Come ogni anno, il 29 luglio, festa di Santa Marta, la Custodia si reca in pellegrinaggio al Santuario di Betania. Al-Azariyeh, che in arabo significa “il luogo di Lazzaro” è la località dov’è situata la tomba di colui che fu risuscitato da Gesù e dove sorge un Convento francescano.

All’alba, alcune religiose sono arrivate per assistere alla messa, nella tomba. Più tardi, una seconda messa è stata celebrata da Fra Stéphane Milovitch, Guardiano di San Salvatore, nella chiesa del convento per i parrocchiani e i pellegrini.
« In questa casa dell’amicizia, dove Cristo si recava per visitare chi amava, festeggiamo Lazzaro, Marta e Maria che ci ricordano l’amicizia che dobbiamo avere con Gesù, particolarmente noi religiosi in quest’anno della vita consacrata », ha sottolineato il francescano.
Il guardiano del Convento, Fra Michael Sarquah, ha aggiunto: « Santa Marta ci ricorda l’importanza della Parola di Dio. Non dobbiamo solo fare, ma anche contemplare ».

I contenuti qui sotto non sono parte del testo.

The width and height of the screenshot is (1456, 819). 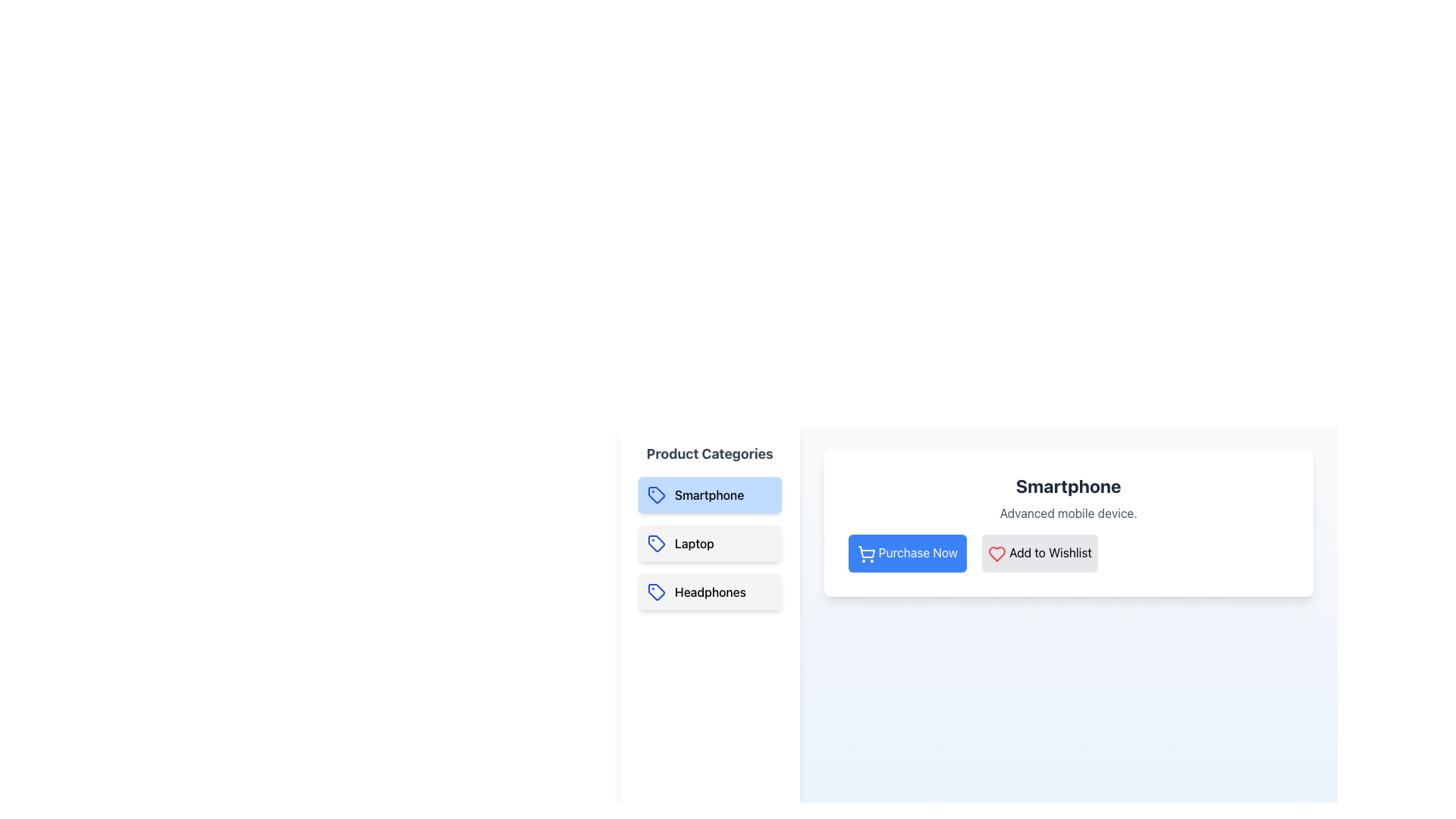 I want to click on the interactive button for category selection located below 'Smartphone' and above 'Headphones', so click(x=709, y=543).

Nel Convento abitano tre frati che gestiscono il Santuario e accolgono i parrocchiani.
« A Betania, vivono circa cinquanta famiglie cristiane che dipendono dalla Parrocchia di Gerusalemme – spiega Fra Michael Sarquah – , ma accogliamo anche i pellegrini, soprattutto in primavera e in autunno, dato che in estate arrivano in meno ».

Fedeli all’ospitalità di Marta e Maria, i frati hanno offerto ai convenuti un’abbondante colazione consumata amichevolmente insieme.
La pellegrinazione è proseguita con una sosta davanti alla tomba di Lazzaro, più – come tradizione vuole –altre due soste sul Monte degli Olivi: all’Ascensione e al Pater Noster.